*DOCUMENT EXTRACT*
----

Barlee defended many endangered species and demanded the development of standalone endangered species legislation within British Columbia. She had a critical role in protecting the endangered species, the northern spotted owl, whose population continues to decline and is at significant risk of extinction. Matured and aged forests with large trees, a habitat suitable for the northern spotted owls, are being destroyed due to the industrial logging and forestry system, resulting in the species' vulnerability and exposure to the predatory barred owl. The northern spotted owl is primarily protected by the Endangered Species Act, prohibiting individuals from harming or injuring the species. Barlee and the team worked together to produce campaigns to protect and preserve the northern spotted owl and many endangered species, resulting in the British Columbia government setting aside over two hundred thousand hectares to preserve the northern spotted owl wildlife in 2011.

----

*WHAT THIS TASK INVOLVES*
Continue the passage above about Barlee's work for the northern spotted owl, starting right after its last sentence. What comes next?

*EXTRACTED INFORMATION*
----

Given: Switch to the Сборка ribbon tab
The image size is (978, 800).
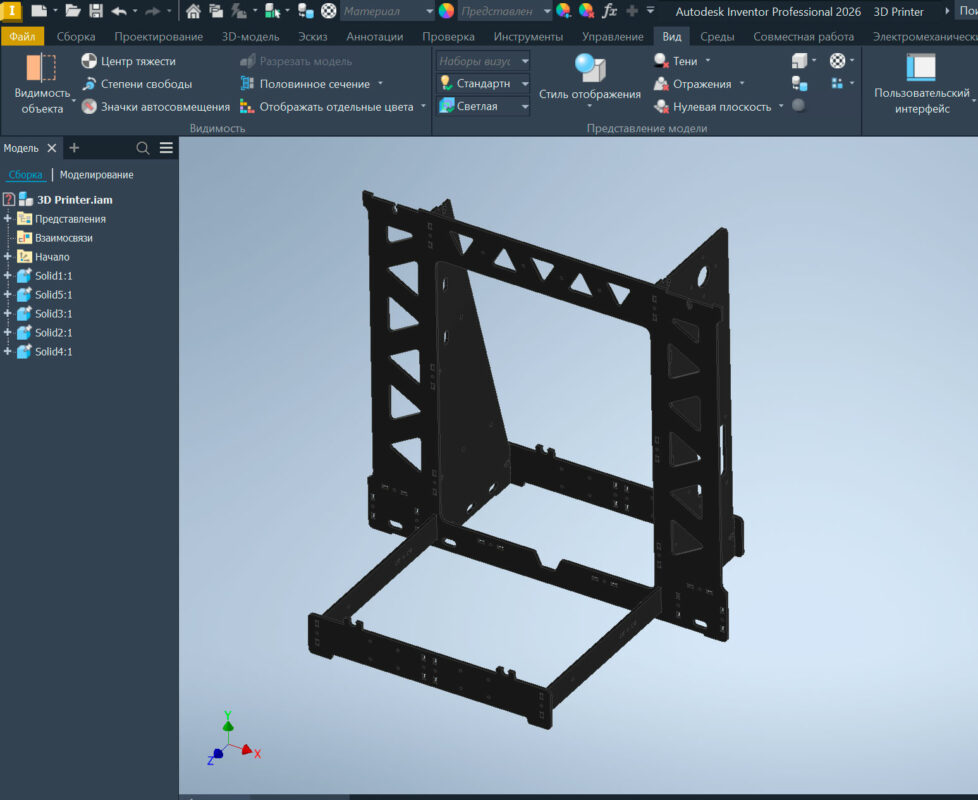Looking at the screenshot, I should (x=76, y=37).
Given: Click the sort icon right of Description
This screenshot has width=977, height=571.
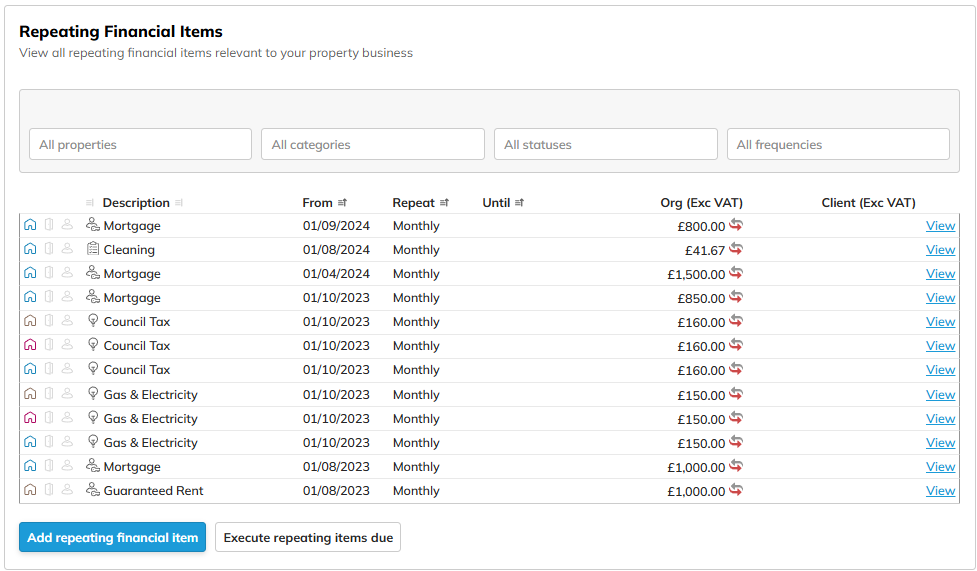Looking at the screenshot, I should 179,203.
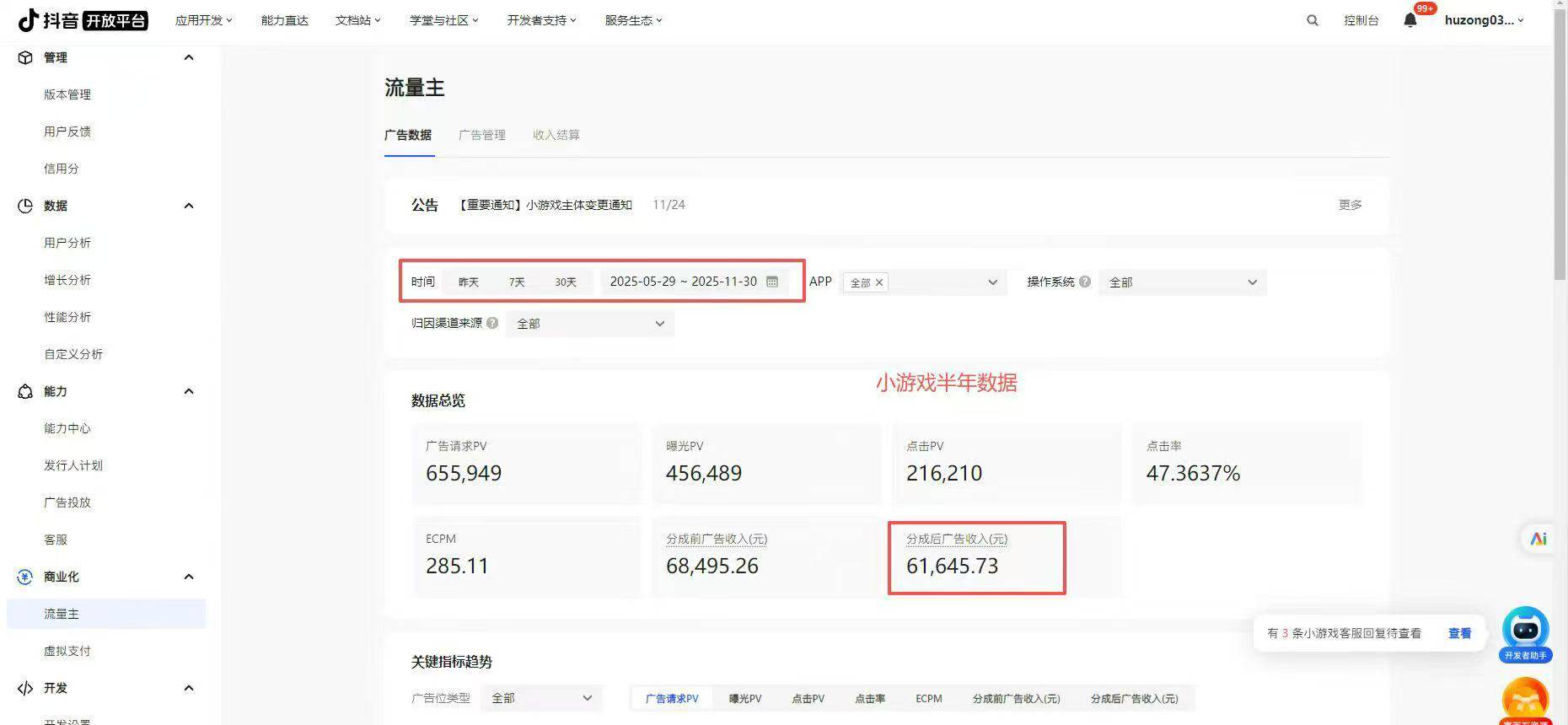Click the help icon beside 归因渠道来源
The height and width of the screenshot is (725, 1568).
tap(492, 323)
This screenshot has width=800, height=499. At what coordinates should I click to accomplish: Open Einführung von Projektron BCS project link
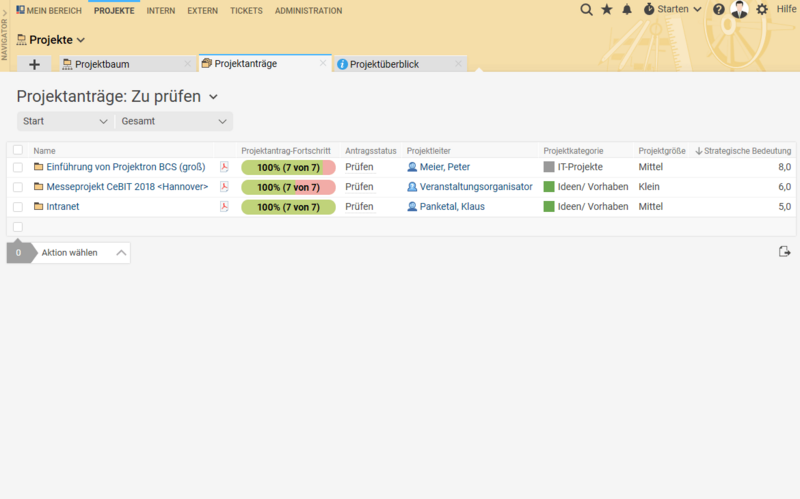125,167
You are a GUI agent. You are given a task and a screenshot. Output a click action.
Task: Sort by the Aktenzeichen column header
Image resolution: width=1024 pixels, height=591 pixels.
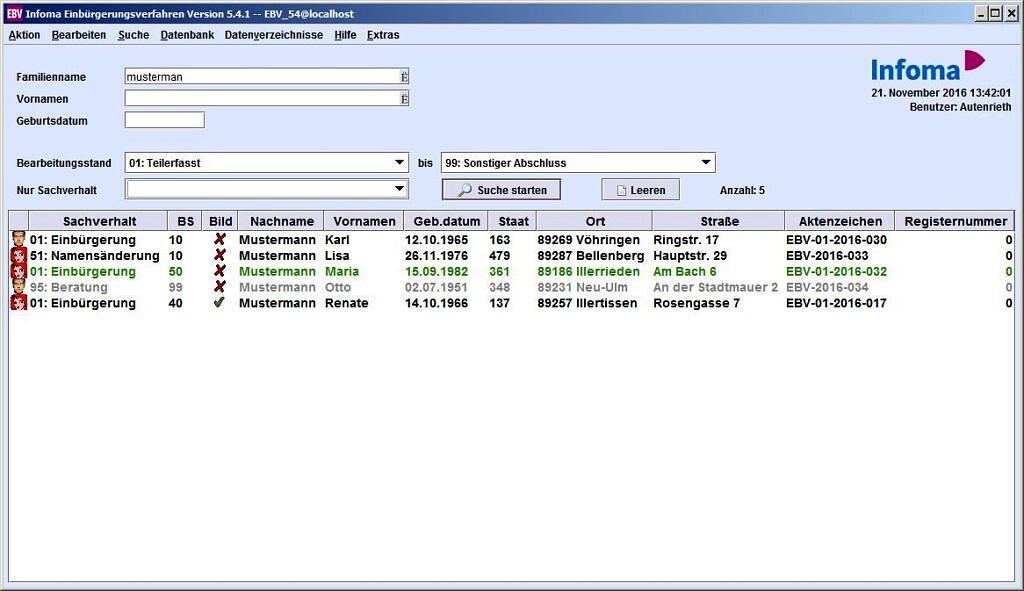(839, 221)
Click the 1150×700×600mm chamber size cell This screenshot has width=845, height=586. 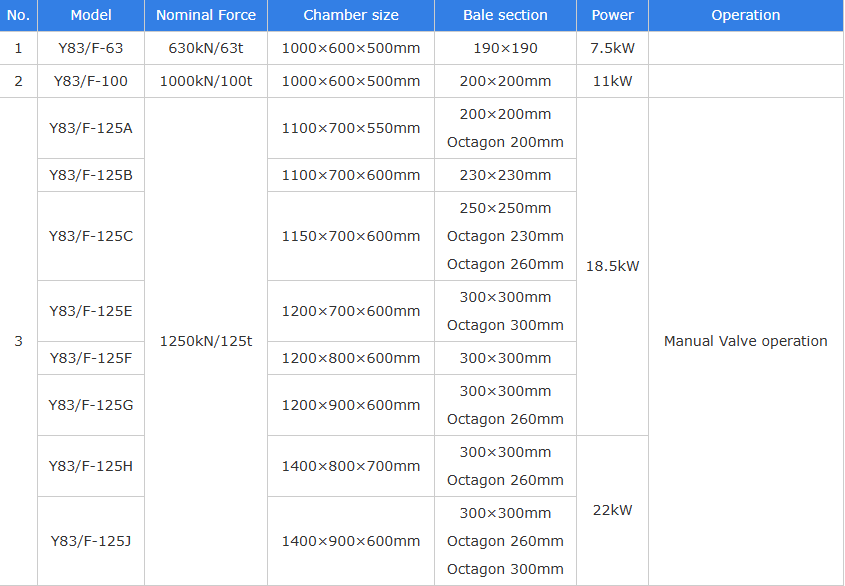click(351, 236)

----

*RESPONSE AREA*
=== Work for waterways ===
During the mid-2000, Barlee began to advocate for the protection of wild rivers and against the British Columbia provincial government’s plans to privatize waterways for power projects. Privatizing waterways for power projects greatly impacts the environment as it permits the production of many power stations and industrial developments that correlate with the development of power stations, including the construction of roadways and transmission lines. Power stations ultimately change the river flow, having a wide range and lasting effects on ecosystems. Barlee uncovered incident reports stating the negative environmental impact of run-of-river hydro projects and released her findings to the public. She participated in many protests and helped educate people about the risks of privatization of waterways, motiving thousands to protect Upper Pitt Watershed, Bute Inlet rivers and Glacier and Howser from industrial hydro projects.

== Lyme Disease advocacy ==
In 2007, Barlee contracted Lyme disease, a disease that is transferred through the bite of black-legged ticks. Typical symptoms are fever, fatigue, headache, and erythema migraines. Ticks tend to be located in high elevations and moist habitats, traditionally in forests and tall grasslands, where Barlee likely contracted Lymes disease. She was an active participant in Lyme disease advocacy, as director for ten years and later vice president of the BC Freedom of Information and Privacy Association (FIPA). Barlee had valuable knowledge of the Freedom of Information that helped the FIPA to showcase the inaccuracies and failings in British Columbia’s provincial government testing methods for Lyme disease, resulting in the construction of a new clinic for chronic diseases with a focus on Lyme disease.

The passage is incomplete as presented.